ReduceMail Pro Audit is a Lotus Notes mail search utility that allows the Lotus Notes Administrator to conduct real-time searches of server-based Lotus Notes mail files and corresponding server-based archives (ReduceMail Pro archives or Lotus Domino archives). ReduceMail Pro Audit helps automate the location of pertinent content to support responses to subpoenas, FOIA requests, and internal audits and investigations. Search results can be removed, copied to an audit database, or moved to a specific mailfolder for later review.

ReduceMail Pro e-Discovery is a repeatable Lotus Notes search and retrieval e-discovery tool which allows any organization with Lotus Notes mail to locate relevant documents within the Lotus Notes email datastore at any time for any purpose. It allows in-house lawyers to simply and cheaply review company email prior to utilizing outside counsel in an easily repeatable process.

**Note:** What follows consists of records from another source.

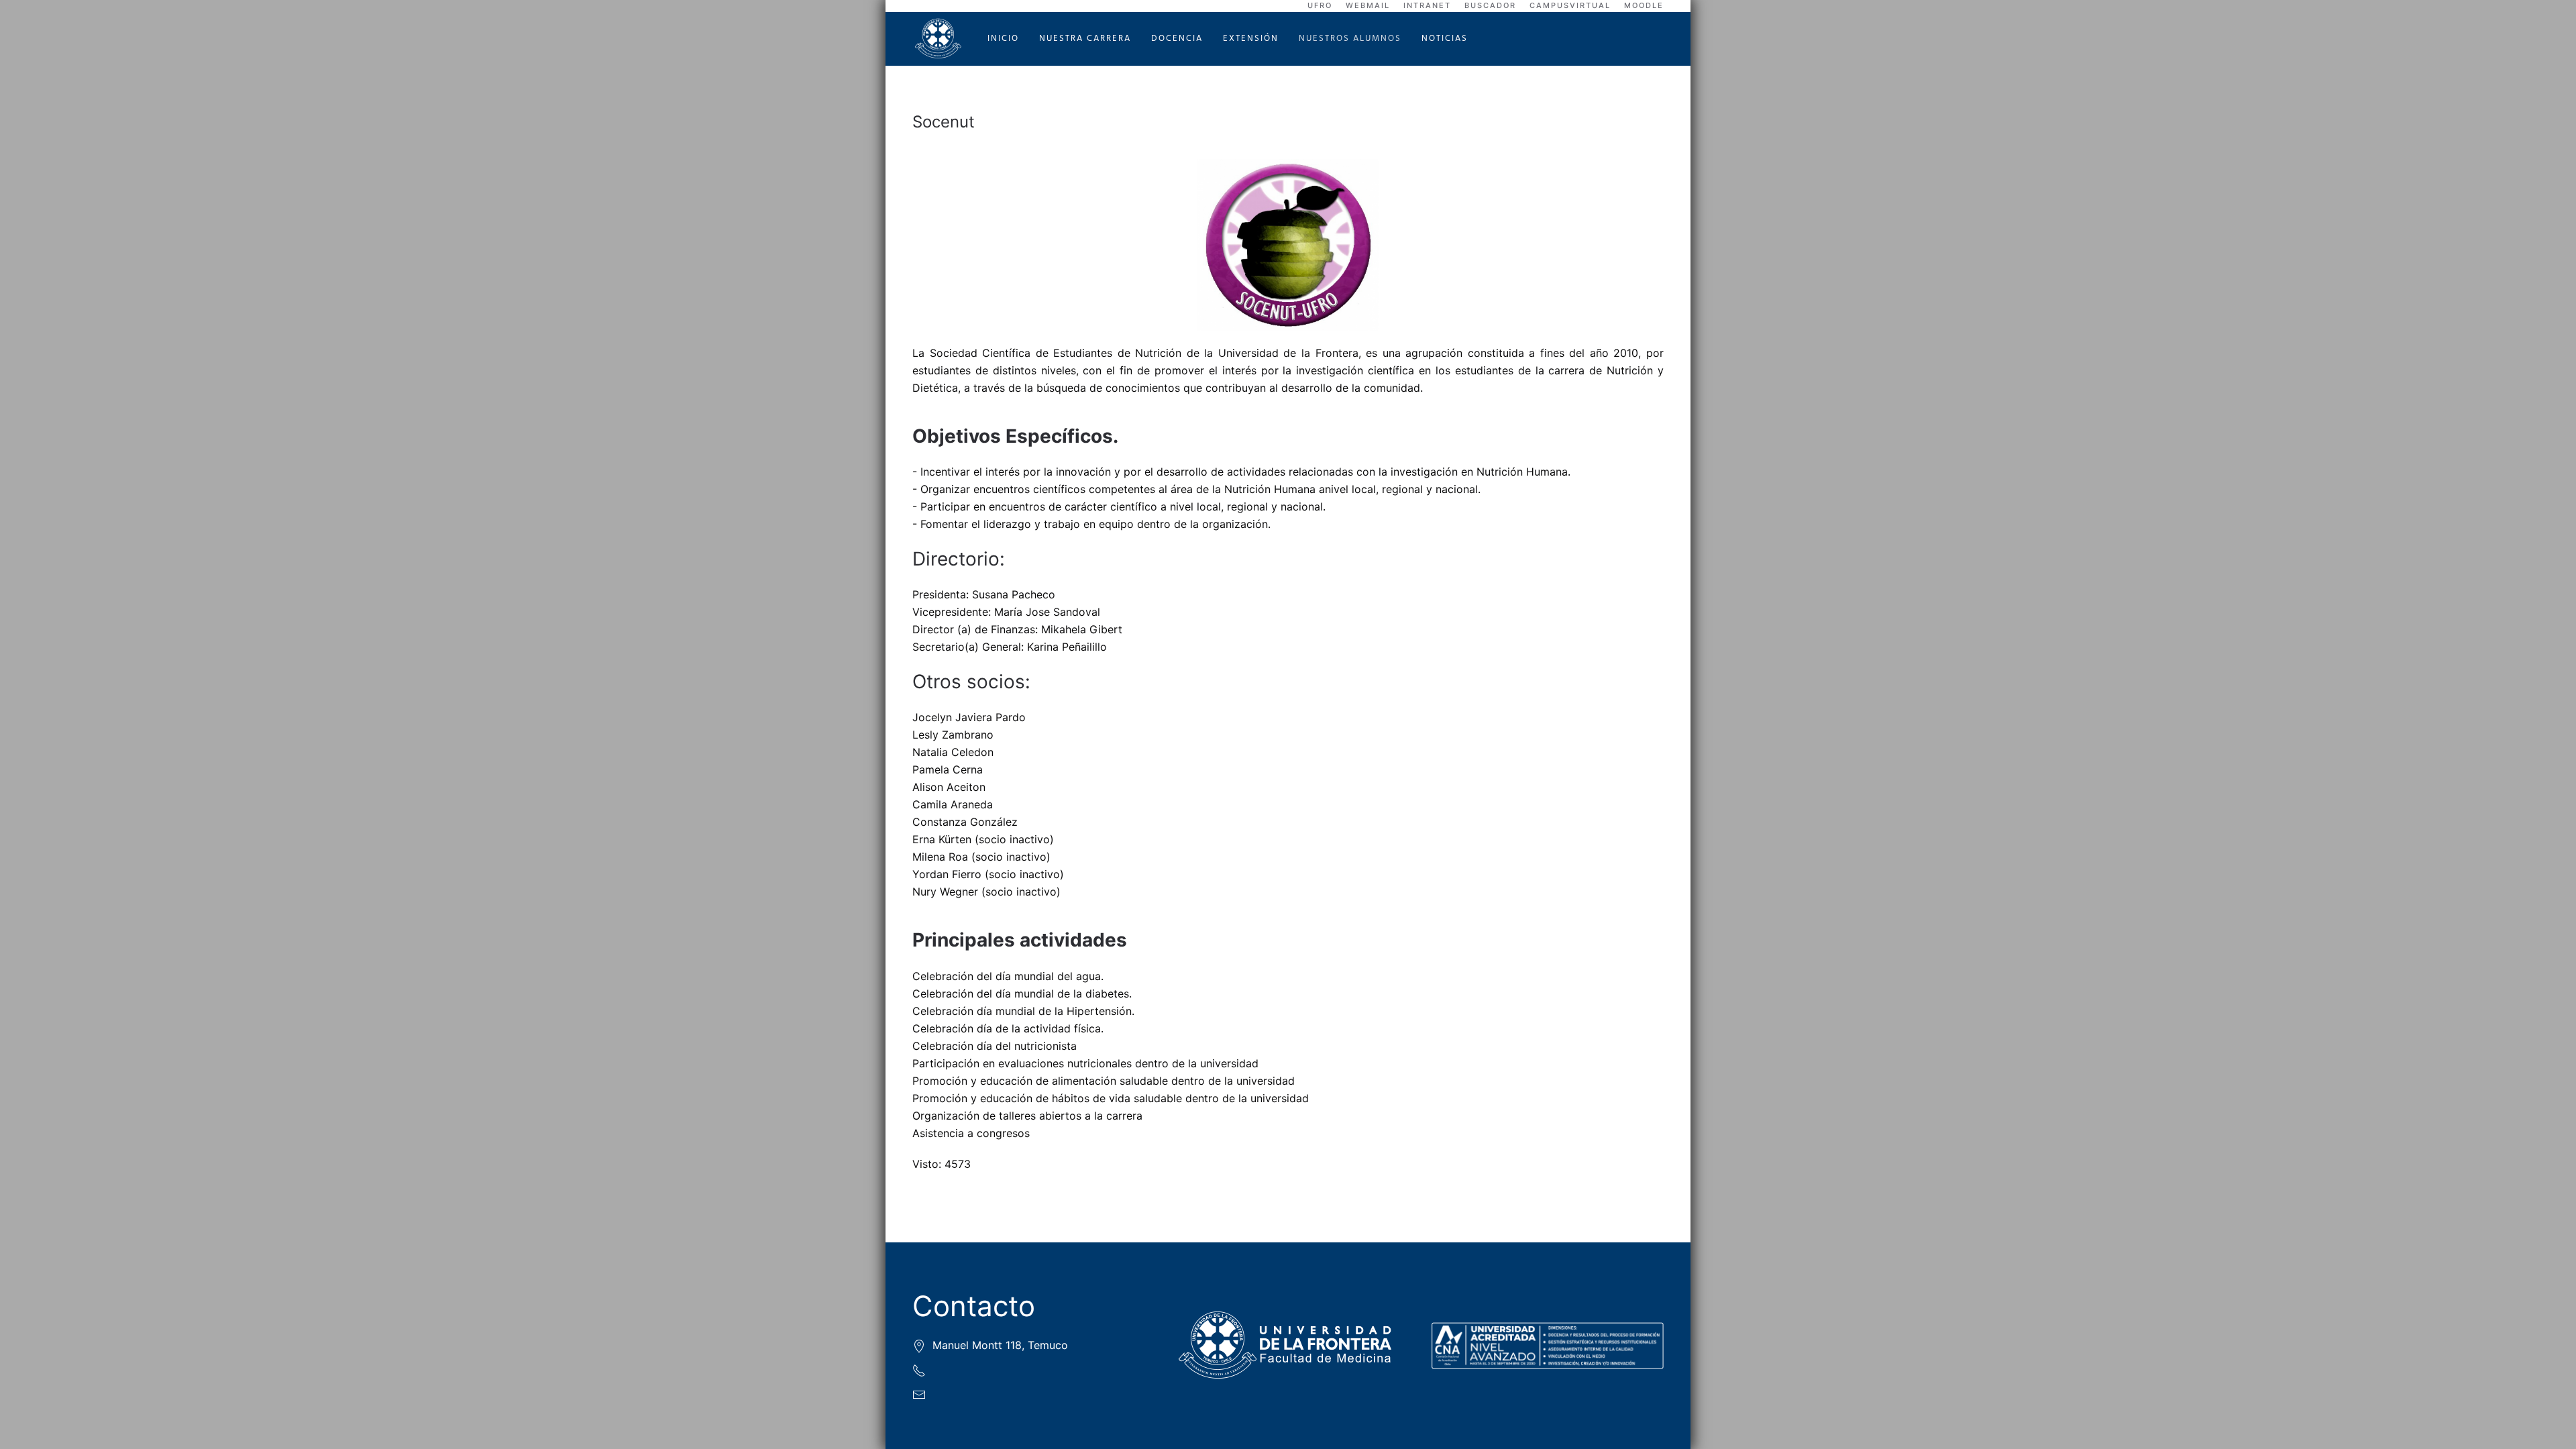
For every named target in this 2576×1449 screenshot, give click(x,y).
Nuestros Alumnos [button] (1350, 39)
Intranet (1427, 5)
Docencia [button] (1177, 39)
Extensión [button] (1251, 39)
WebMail (1368, 5)
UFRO (1319, 5)
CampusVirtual (1570, 5)
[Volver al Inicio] (939, 39)
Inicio (1003, 39)
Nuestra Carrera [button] (1085, 39)
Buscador (1490, 5)
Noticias (1444, 39)
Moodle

At any time, for any reason, company lawyers can search an individual’s Lotus Notes mail file for particular content, copy the results into a database and export those results to outside counsel for review.

Mail Attender for Lotus Notes -- Mail Attender provides comprehensive functionality that allows companies to archive, manage, and discover content in their Lotus Notes email. Management is executed from a central location. Mail Attender for Notes allows you to: archive messages and attachments from Notes mail files; locate documents for the archive based on keyword, age, size, type, etc; apply archiving rules to all users and/or servers or to specific users and/or servers; compliance archiving from Notes journal; automatic retention within archive databases; single instance duplicate emails or attachments; and many other operations.

Domino Administration Tools

PowerTools - 73 administrative tools for Notes / Domino to help you monitor and manage ACLs, agents, attachments, database properties, dead mail, groups, large mail files (and large attachments), LOG.NSF, mail files, orphan documents, reader and author names fields, replication, replication or save conflict documents, SMTP work queues, templates, and more.

ScanEZ – Similar to the well-known Notespeek, but with update capabilities. Browse any designs, documents, profiles, conflicts, deletion stubs in a database; see replication results before you replicate databases; fix replication conflicts; find the differences between documents; edit any document(s) directly as you see them; manage the ACL; change a document UNID; debug databases; control data integrity; check security; correct data; control hidden data; find problem documents; and many other database support features.

About This Page

This page was originally a separate web site DominoSecurity.org. I have merged it under my general site.